▶ _Exercise task_:
Render the lines of the items starting at the line that contains "The image size is (1000, 562)." and ending at the line that contains "Looking at the screenshot, I should [x=67, y=305]." as a Markdown table with the columns Row and Line, omitting blank lines.

————

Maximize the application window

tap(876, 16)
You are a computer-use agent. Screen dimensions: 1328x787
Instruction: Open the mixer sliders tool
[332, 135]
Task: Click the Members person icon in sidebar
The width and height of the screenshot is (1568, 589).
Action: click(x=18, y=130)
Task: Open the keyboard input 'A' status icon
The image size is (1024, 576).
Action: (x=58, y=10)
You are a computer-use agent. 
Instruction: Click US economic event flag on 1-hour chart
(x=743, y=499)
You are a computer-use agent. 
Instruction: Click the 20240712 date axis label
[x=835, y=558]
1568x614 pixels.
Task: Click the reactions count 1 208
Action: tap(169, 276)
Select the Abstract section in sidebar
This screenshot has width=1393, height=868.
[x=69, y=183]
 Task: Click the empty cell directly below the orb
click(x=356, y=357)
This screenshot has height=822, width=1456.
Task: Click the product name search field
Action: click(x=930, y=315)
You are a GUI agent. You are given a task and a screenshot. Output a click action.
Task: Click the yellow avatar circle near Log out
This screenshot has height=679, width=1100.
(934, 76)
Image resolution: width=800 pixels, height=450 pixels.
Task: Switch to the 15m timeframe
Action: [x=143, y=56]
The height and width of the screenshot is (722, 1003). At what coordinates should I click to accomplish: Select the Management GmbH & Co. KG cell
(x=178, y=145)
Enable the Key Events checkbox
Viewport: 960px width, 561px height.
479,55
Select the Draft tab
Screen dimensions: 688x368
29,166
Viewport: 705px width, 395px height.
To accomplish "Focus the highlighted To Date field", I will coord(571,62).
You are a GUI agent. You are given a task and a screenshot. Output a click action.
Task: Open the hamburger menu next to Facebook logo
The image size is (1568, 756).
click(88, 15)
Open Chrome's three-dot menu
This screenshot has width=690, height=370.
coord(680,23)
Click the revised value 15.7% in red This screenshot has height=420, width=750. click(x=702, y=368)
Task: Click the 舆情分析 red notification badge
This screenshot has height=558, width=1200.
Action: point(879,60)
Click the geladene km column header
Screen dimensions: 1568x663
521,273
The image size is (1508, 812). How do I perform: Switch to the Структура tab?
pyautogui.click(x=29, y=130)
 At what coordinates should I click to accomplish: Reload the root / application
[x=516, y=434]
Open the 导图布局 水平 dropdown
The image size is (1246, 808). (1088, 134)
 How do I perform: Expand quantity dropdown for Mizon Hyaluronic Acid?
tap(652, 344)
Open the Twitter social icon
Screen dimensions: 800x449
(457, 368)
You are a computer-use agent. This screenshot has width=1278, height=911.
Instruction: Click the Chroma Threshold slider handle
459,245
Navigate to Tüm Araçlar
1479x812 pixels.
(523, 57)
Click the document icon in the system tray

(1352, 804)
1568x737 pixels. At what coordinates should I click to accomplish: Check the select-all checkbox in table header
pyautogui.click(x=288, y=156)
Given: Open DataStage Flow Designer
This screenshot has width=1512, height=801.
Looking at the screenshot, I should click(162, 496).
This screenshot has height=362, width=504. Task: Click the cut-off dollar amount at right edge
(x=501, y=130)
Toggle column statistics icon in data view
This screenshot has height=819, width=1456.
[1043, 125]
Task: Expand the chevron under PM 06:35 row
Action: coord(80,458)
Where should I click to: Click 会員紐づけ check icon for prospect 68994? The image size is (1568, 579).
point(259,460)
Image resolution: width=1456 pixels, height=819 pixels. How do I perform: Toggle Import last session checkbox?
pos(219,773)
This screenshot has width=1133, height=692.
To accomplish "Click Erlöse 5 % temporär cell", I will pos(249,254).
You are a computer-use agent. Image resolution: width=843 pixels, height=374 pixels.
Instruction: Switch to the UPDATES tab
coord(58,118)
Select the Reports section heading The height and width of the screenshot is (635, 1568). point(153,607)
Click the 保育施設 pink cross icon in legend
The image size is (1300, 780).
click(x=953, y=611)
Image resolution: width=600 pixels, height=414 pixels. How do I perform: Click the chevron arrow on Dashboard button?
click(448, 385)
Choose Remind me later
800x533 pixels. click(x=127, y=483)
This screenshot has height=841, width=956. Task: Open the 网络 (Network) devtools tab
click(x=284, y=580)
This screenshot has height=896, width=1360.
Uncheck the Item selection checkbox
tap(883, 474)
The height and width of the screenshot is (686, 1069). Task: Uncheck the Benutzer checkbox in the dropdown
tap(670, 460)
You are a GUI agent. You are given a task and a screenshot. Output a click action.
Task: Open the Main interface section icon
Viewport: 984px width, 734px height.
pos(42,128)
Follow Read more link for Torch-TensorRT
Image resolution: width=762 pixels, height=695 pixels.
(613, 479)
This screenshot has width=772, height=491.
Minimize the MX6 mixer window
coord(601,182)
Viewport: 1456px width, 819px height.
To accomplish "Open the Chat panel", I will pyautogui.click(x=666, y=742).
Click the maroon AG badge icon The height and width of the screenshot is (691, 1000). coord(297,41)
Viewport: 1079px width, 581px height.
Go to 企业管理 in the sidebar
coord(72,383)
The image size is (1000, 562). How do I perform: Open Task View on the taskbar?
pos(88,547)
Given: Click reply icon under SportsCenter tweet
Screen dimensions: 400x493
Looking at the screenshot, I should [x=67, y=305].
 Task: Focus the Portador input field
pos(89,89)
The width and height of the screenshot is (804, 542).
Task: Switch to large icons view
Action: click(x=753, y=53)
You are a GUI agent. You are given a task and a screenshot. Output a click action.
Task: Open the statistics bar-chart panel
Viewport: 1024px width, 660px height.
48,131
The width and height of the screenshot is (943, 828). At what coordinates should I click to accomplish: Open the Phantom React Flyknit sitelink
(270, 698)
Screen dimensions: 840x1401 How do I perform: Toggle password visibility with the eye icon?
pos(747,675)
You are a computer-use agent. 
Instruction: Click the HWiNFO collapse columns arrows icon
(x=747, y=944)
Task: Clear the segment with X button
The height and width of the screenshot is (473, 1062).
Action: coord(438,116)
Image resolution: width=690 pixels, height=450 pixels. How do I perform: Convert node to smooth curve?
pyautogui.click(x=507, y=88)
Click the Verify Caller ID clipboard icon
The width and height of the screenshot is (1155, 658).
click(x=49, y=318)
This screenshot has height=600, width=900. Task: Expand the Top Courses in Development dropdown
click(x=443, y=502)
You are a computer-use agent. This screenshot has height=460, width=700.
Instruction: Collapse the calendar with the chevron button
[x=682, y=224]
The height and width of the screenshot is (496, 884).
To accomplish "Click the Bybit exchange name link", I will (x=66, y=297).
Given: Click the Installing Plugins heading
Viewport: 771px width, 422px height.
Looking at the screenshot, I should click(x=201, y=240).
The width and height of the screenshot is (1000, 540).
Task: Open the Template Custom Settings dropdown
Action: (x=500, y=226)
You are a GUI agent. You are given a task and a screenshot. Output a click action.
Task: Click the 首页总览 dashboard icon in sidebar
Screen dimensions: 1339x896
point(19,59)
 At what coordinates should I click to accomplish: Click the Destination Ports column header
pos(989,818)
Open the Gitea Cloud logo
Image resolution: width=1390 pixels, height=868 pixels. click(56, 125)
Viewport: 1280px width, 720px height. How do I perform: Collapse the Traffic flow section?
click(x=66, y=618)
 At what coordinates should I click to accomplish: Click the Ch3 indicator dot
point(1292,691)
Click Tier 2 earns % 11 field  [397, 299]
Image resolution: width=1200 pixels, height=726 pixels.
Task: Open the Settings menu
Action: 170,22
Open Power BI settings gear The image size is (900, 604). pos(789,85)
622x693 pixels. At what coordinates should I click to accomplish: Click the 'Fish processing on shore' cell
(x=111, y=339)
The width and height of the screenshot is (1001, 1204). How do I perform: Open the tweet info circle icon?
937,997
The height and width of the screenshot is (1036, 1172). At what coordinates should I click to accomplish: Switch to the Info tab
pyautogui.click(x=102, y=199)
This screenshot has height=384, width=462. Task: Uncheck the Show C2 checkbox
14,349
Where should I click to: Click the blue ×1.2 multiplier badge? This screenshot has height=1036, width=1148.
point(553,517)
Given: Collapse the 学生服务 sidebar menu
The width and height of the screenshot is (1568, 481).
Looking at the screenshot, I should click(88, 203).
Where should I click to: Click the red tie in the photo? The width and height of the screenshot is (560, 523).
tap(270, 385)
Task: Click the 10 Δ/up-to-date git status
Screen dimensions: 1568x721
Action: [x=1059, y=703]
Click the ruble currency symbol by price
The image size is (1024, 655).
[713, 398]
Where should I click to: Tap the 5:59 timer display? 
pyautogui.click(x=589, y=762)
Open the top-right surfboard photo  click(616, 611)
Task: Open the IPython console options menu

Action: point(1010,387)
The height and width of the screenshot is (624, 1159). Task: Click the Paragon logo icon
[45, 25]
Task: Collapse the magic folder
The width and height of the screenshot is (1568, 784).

————

▶ _Output for this task_:
| Row | Line |
|---|---|
| 1 | The image size is (1000, 562). How do I perform: Open Task View on the taskbar? |
| 2 | pos(88,547) |
| 3 | Given: Click reply icon under SportsCenter tweet |
| 4 | Screen dimensions: 400x493 |
| 5 | Looking at the screenshot, I should [x=67, y=305]. |